The weighted results are summarized in Table 10, presenting the rankings as follows: Existing Model (EM#1) (0.0931), Existing Model (EM#2) (0.0737), Existing Model (EM#3) (0.0979), Existing Model (EM#4) (0.1413), Existing Model (EM#5) (0.1742), Existing Model (EM#6) (0.2099), and Proposed Model (0.2099). Notably, EM#6 and Proposed Model emerge as the top priorities with equal weights based on these rankings. While numerous models exist in the literature pertaining to security development [39,40] for smart energy services, this study specifically focuses on seven identified and prioritized models. To validate the accuracy of the findings, an alternative method, AHP, is employed.

Table 11. Variations in results of Fuzzy AHP and AHP.

S. No.	Models	Fuzzy AHP		AHP
		Weights	Percentages	Weights	Percentages
1	EM#1	0.0931	9.31%	0.0925	9.25%
2	EM#2	0.0737	7.37%	0.0724	7.24%
3	EM#3	0.0979	9.79%	0.0965	9.65%
4	EM#4	0.1413	14.13%	0.1421	14.21%
5	EM#5	0.1742	17.42%	0.1722	17.22%
6	EM#6	0.2099	20.99%	0.2085	20.85%
7	Proposed Model	0.2099	20.99%	0.2081	20.81%

illustrates the comparison between Fuzzy AHP and AHP approaches.

To ensure the precision of calculations, this research compared the outcomes with those derived from the AHP method, as illustrated in Table 11. Distinguishing Fuzzy AHP from AHP involves recognizing their unique characteristics and methodologies.

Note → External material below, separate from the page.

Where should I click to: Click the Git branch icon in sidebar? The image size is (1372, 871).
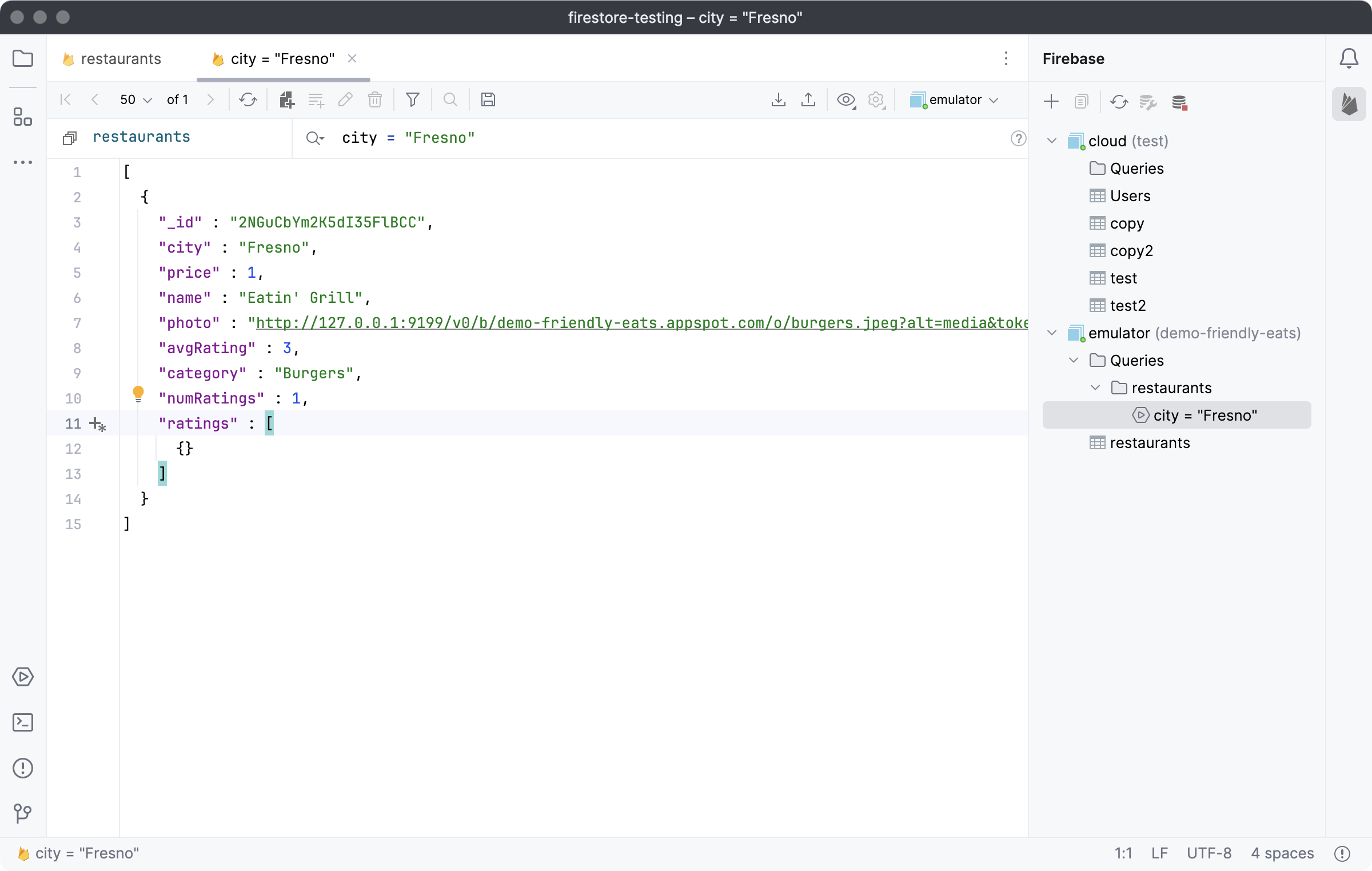click(x=23, y=813)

While both methods are rooted in AHP principles, they differ in their treatment of uncertainty and imprecision.

The main distinction between Fuzzy AHP and AHP lies in their treatment of uncertainty and imprecision. While AHP operates under crisp, deterministic assumptions, Fuzzy AHP embraces fuzziness and allows decision-makers to express preferences in a more flexible and nuanced manner. According to Table 11, the comparison unveiled a negligible variance between the two approaches, evidenced by a Pearson correlation coefficient of 0.9785. This prioritization process significantly aids in the identification of suitable models for enhancing cybersecurity usability through HCI considerations. The visual depiction of this comparative analysis is presented in Figure 4.

4. Discussion

The integration of Human-Computer Interaction (HCI) principles within the cybersecurity landscape of the energy sector is an intricate and crucial undertaking. This approach seeks to address the multifaceted challenges posed by smart energy services by aligning security measures with user experience.

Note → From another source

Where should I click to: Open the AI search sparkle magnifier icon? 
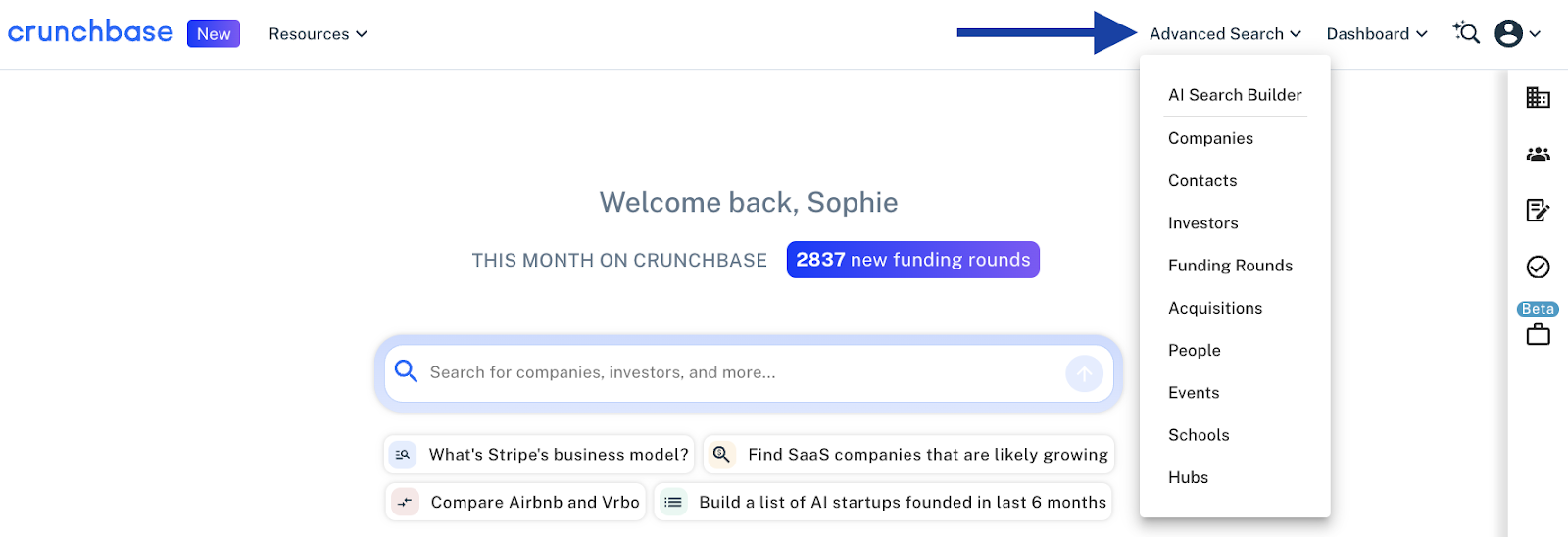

This paper makes several significant contributions to the field. Firstly, it proposes a novel framework that integrates HCI principles with cybersecurity measures specifically tailored for smart energy systems. By aligning user experience with security protocols, the framework aims to enhance both usability and compliance. Secondly, the study employs a Fuzzy Analytic Hierarchy Process (Fuzzy AHP) technique for the empirical evaluation of existing models, providing a comprehensive assessment that addresses the inherent uncertainties and ambiguities in human judgment. This methodological approach offers a refined evaluation of cybersecurity models, highlighting the practical implications of integrating HCI considerations.

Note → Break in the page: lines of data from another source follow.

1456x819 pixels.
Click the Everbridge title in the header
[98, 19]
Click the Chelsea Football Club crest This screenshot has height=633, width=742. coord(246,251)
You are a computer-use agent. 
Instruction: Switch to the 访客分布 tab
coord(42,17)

Furthermore, the paper demonstrates the effectiveness of interdisciplinary collaboration in developing solutions that balance usability and security. By comparing various frameworks and validating the proposed model through empirical analysis, the study provides actionable insights for future research and practical applications in smart energy systems. The findings contribute to a deeper understanding of how HCI principles can be effectively applied to enhance cybersecurity measures, offering a valuable reference for researchers and practitioners in the field.

Despite its contributions, the paper has some limitations. The scope of the evaluation is confined to a specific set of existing models, which may not encompass all possible approaches to integrate HCI and cybersecurity. The study’s focus on smart energy systems means that the findings may not be directly applicable to other domains or sectors with different user needs and security requirements. Additionally, the reliance on expert judgments for the Fuzzy AHP evaluation introduces a level of subjectivity that may influence the results. The paper also does not address the implementation challenges or practical constraints that may arise when applying the proposed framework in real-world settings. Future research could expand the evaluation to include a broader range of models and consider the practical implications of implementing HCI-integrated cybersecurity measures across various contexts.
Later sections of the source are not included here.